WHAT THIS TASK INVOLVES: From the material below, copy every line in which the word "click" occurs.
Segment Start: INPUT FOR THIS TASK
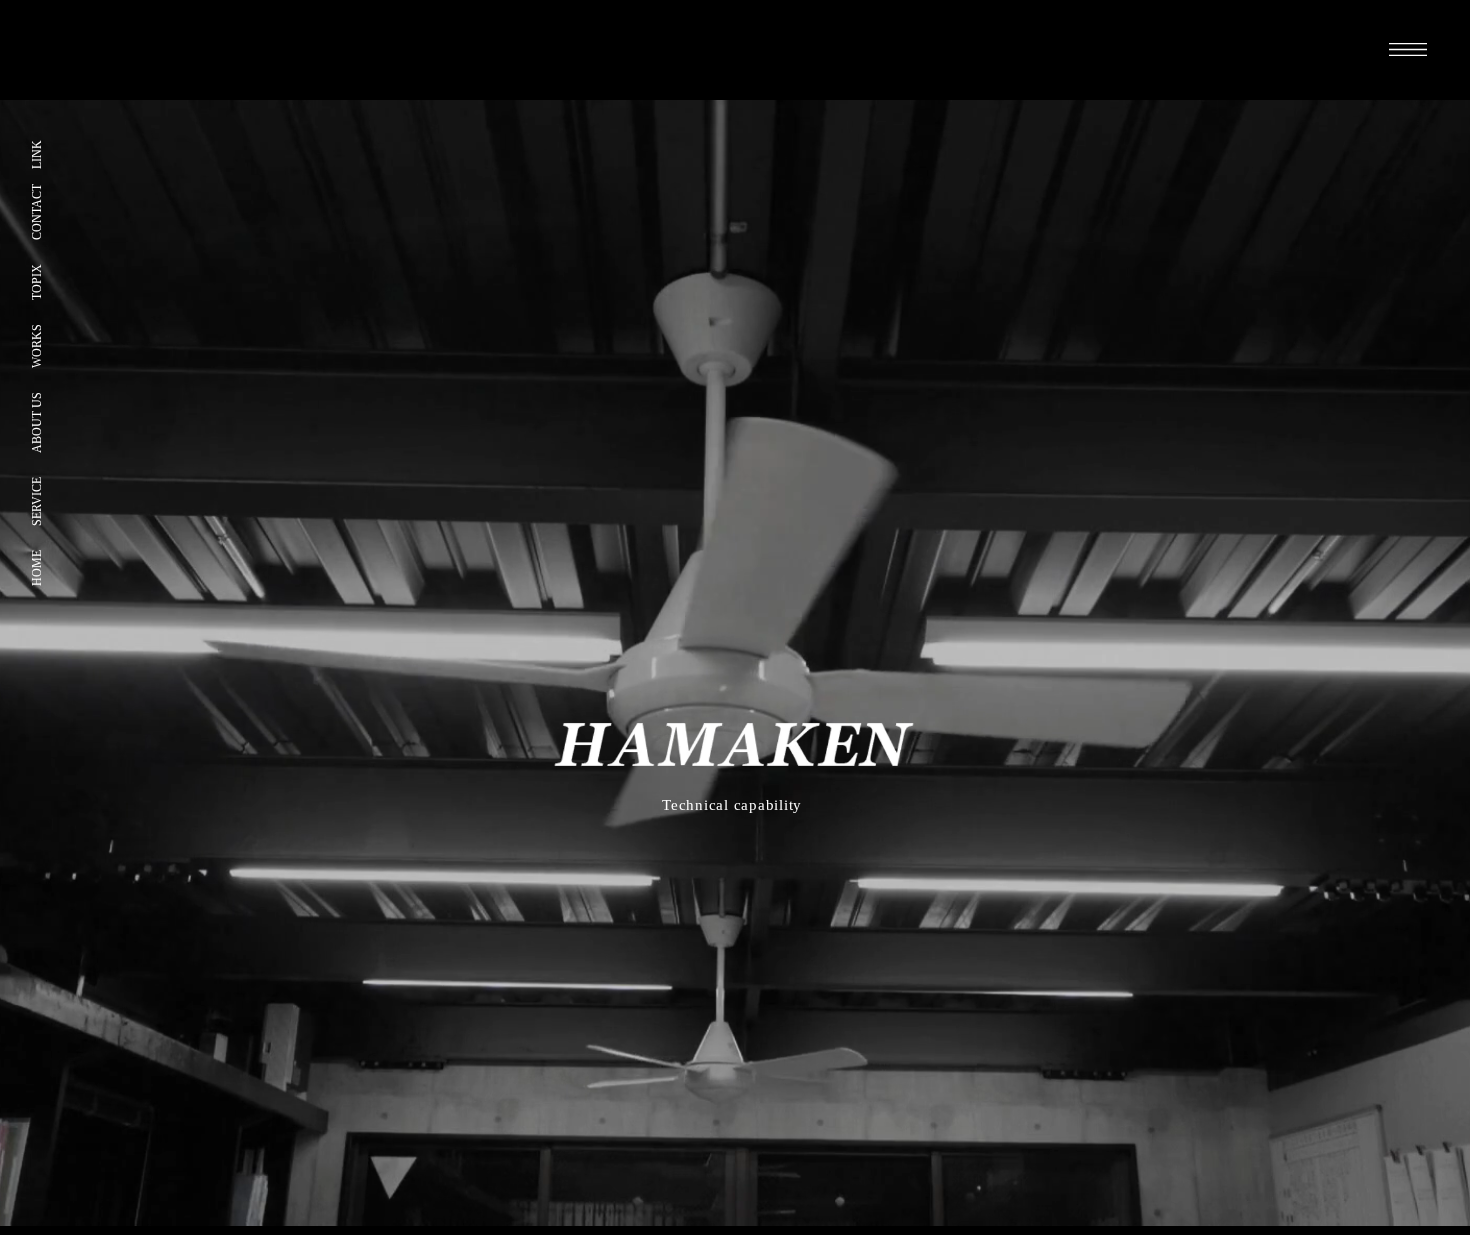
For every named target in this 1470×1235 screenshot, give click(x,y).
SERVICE (37, 501)
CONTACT (37, 212)
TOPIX (37, 282)
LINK (37, 154)
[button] (1408, 49)
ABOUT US (37, 422)
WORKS (37, 346)
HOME (37, 568)
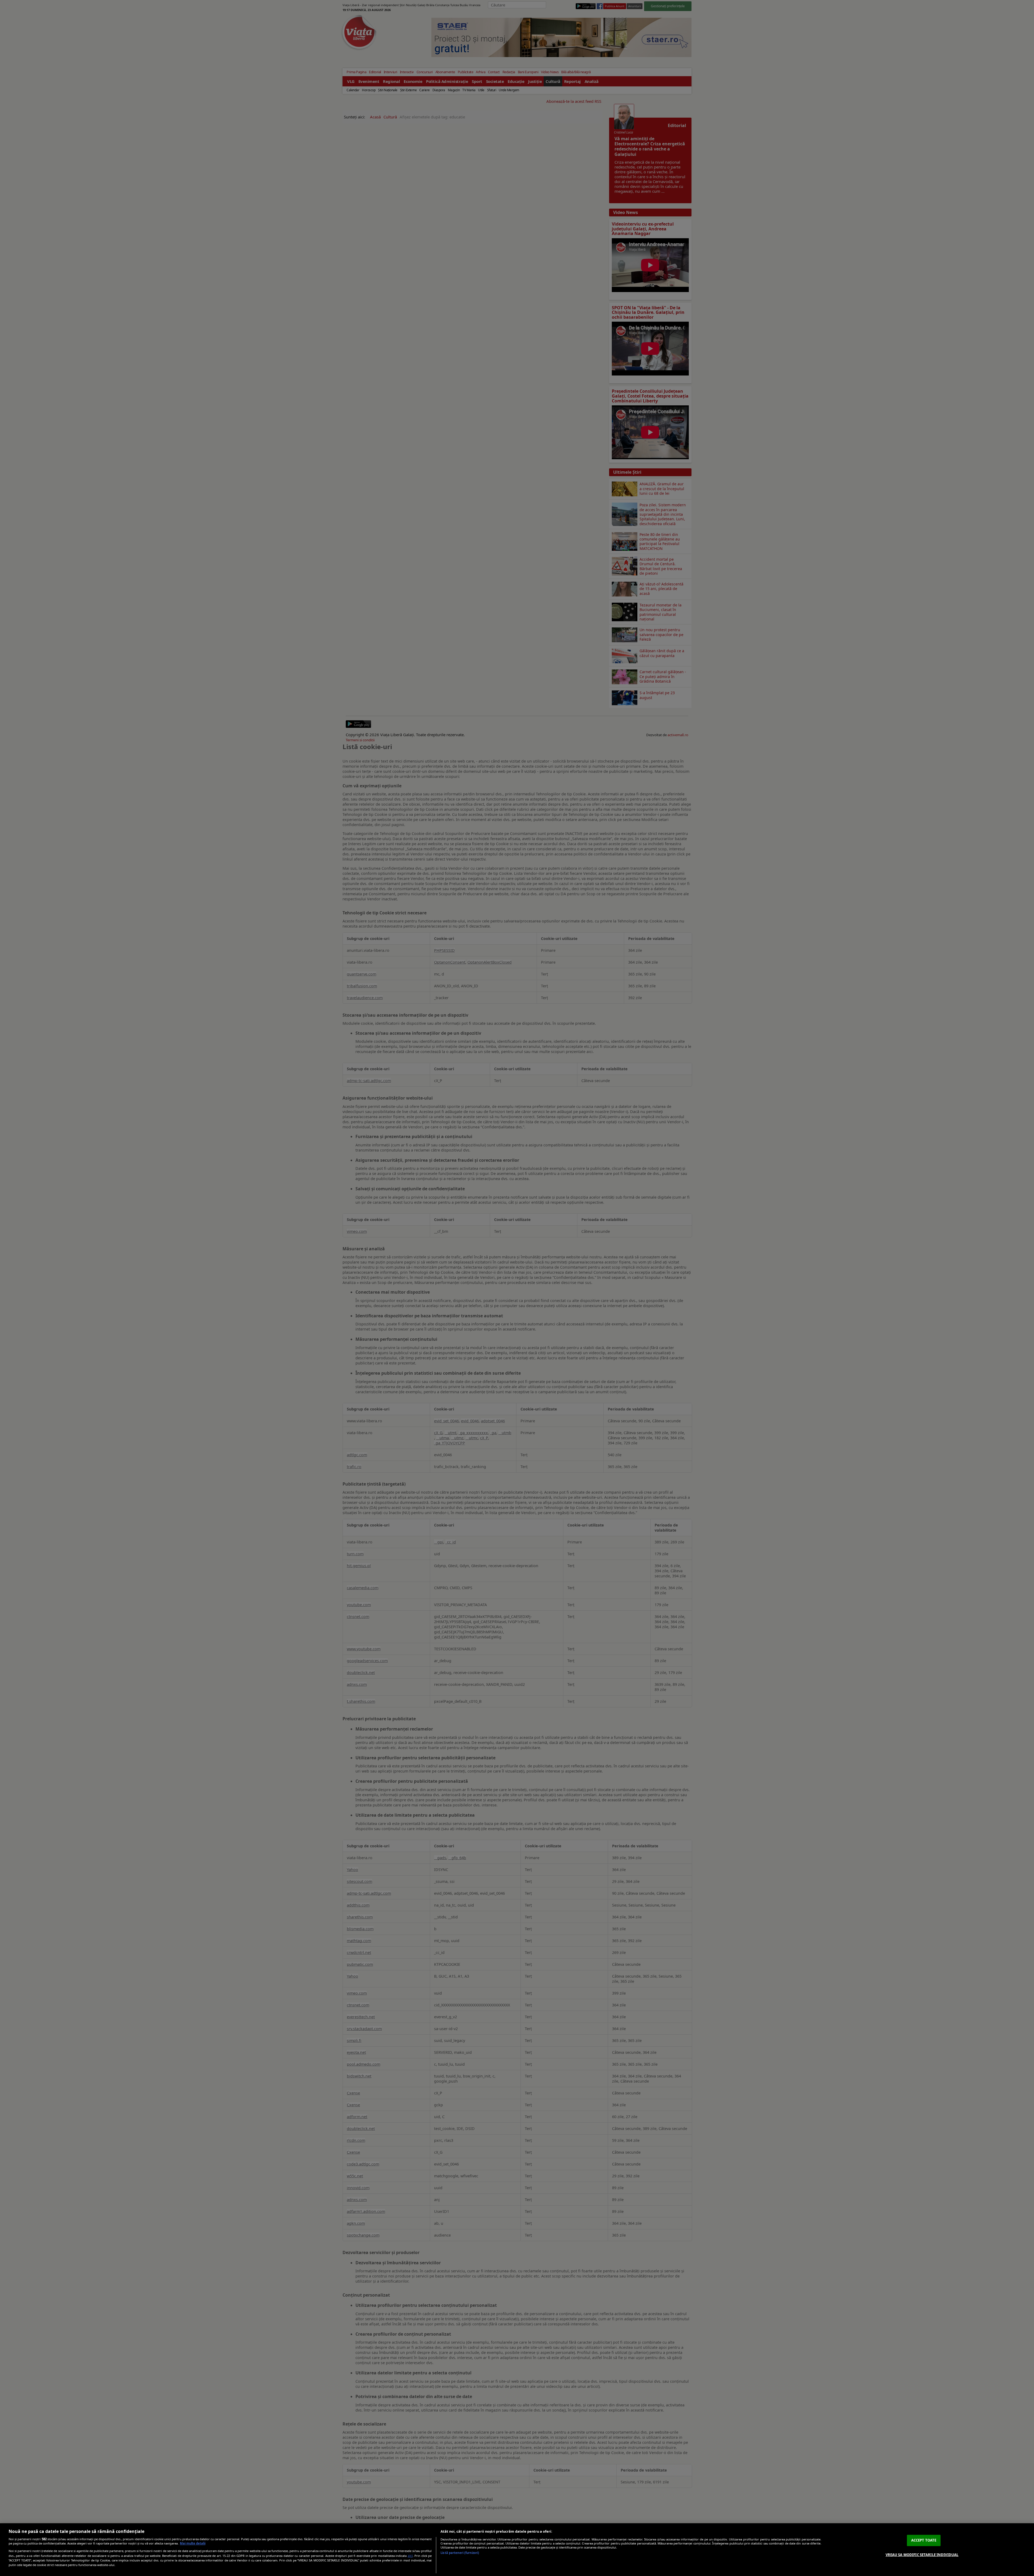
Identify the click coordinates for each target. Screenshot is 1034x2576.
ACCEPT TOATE (924, 2540)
Segment End: INPUT FOR THIS TASK
RESPONSE:
For every named target in this 1470×1235 screenshot, give click(x,y).
Identify the click coordinates for each target. Screenshot is 1034x2576.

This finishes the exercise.